The devil is in the details

As Taiwan and China engage in the second round of negotiations on a proposed economic cooperation framework agreement (ECFA), it might be worthwhile to look at the long-term consequences of increasing Chinese investment in Taiwan.

Earlier this week, this paper referred to a recent report about possible People’s Republic of China (PRC) funding and involvement in the consortium of Hong Kong-based firms that has sought to acquire Nan Shan Financial Life Insurance Co. Earlier this month, financial regulators said they still had more than 40 unanswered questions about the application by one of the principal investors, China Strategic.

Nan Shan is the nation’s second-largest life insurer, with more than 4 million customers. If the Investment Commission approved the acquisition, this would be the largest takeover of a local financial group by foreign buyers in the nation’s history, which explains why regulators and the media have paid special attention to the case. However, Nan Shan is only one among many Taiwanese corporations from numerous sectors that are — or soon will be — coveted by Chinese and/or Hong Kong-based investors.

In the immediate term, attempted investments are already proving problematic. Nan Shan is one example; China Mobile’s attempt to acquire part of Far EasTone Telecommunications Co is another. What hasn’t been explored, however, are the long-term consequences of those acquisitions, even if, in the eyes of financial regulators, the investments are legal. Deals that involve murky and ill-defined consortiums, such as the one for Nan Shan, are especially troublesome. The reason for this stems from the fact that cross-strait investment — and by extension an ECFA — are all based on vague assurances by Beijing that, in the short term, may actually be implemented.

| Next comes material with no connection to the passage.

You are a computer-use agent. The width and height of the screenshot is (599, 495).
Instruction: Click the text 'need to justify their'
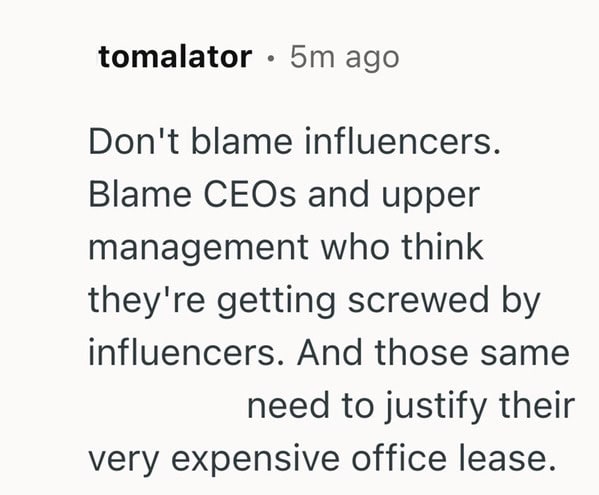tap(411, 407)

But what happens five, 10 years down the road after those companies have been acquired? What would Taiwan do if, say, the Hong Kong investors involved in the Nan Shan bid were exposed as having been controlled and financed by the PRC, or if Chinese firms, or the government, suddenly took over those Hong Kong investors? It is difficult to imagine that Nan Shan, or Taiwanese authorities, would decide to annul the investment, and next thing you know, Nan Shan would be controlled by Chinese investors and the personal information of more than 4 million Taiwanese made available to Chinese authorities.

What we must bear in mind is that despite laws that limit the share that Chinese investors can own in the Taiwanese financial sector — which prompted Chinese firms to turn to Hong Kong as an investment springboard — it will be next to impossible to ensure that the shareholder structure of those investing firms does not change in China’s favor at some point. In other words, the Chinese government could be using legitimate Hong Kong investors as Trojan Horses — legitimate on paper, but used as a means to an end — to penetrate the Taiwanese market.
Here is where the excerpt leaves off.